Dataset excerpt:
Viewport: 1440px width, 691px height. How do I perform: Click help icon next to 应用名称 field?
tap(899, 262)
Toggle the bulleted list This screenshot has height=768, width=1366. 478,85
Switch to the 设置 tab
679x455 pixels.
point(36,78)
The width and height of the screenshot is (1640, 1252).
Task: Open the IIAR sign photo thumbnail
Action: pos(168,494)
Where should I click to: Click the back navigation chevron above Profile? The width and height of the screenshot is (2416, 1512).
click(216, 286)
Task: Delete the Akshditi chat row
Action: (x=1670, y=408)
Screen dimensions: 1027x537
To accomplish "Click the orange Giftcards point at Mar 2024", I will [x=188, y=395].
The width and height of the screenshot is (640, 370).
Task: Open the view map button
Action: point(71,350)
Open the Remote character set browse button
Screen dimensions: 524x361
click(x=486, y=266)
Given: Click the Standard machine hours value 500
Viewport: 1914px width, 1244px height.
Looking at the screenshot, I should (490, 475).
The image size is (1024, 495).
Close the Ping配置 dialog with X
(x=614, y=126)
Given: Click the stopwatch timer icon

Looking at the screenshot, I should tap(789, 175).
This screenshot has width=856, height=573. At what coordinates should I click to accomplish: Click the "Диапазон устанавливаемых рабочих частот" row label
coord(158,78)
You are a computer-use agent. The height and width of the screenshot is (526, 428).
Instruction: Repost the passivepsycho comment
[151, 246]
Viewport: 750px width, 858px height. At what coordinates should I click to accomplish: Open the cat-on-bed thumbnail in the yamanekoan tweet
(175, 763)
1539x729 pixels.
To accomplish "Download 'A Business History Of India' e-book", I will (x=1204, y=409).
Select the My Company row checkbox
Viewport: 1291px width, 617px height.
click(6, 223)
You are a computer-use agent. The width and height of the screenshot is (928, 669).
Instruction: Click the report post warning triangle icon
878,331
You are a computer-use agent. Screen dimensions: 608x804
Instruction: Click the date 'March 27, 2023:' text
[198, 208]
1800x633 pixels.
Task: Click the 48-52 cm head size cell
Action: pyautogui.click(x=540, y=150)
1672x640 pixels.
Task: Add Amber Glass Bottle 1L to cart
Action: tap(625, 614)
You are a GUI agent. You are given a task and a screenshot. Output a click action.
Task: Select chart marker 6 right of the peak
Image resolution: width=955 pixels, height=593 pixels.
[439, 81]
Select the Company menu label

**Task description**
Repeat the lines of the dataset excerpt above, beginning with the line containing "Toggle the bulleted" and continuing through the line containing "coord(158,78)".

**Solution to this task**
Toggle the bulleted list This screenshot has height=768, width=1366. 478,85
Switch to the 设置 tab
679x455 pixels.
point(36,78)
The width and height of the screenshot is (1640, 1252).
Task: Open the IIAR sign photo thumbnail
Action: pos(168,494)
Where should I click to: Click the back navigation chevron above Profile? The width and height of the screenshot is (2416, 1512).
click(216, 286)
Task: Delete the Akshditi chat row
Action: (x=1670, y=408)
Screen dimensions: 1027x537
To accomplish "Click the orange Giftcards point at Mar 2024", I will [x=188, y=395].
The width and height of the screenshot is (640, 370).
Task: Open the view map button
Action: point(71,350)
Open the Remote character set browse button
Screen dimensions: 524x361
click(x=486, y=266)
Given: Click the Standard machine hours value 500
Viewport: 1914px width, 1244px height.
Looking at the screenshot, I should (490, 475).
The image size is (1024, 495).
Close the Ping配置 dialog with X
(x=614, y=126)
Given: Click the stopwatch timer icon

Looking at the screenshot, I should tap(789, 175).
This screenshot has width=856, height=573. At what coordinates should I click to accomplish: Click the "Диапазон устанавливаемых рабочих частот" row label
coord(158,78)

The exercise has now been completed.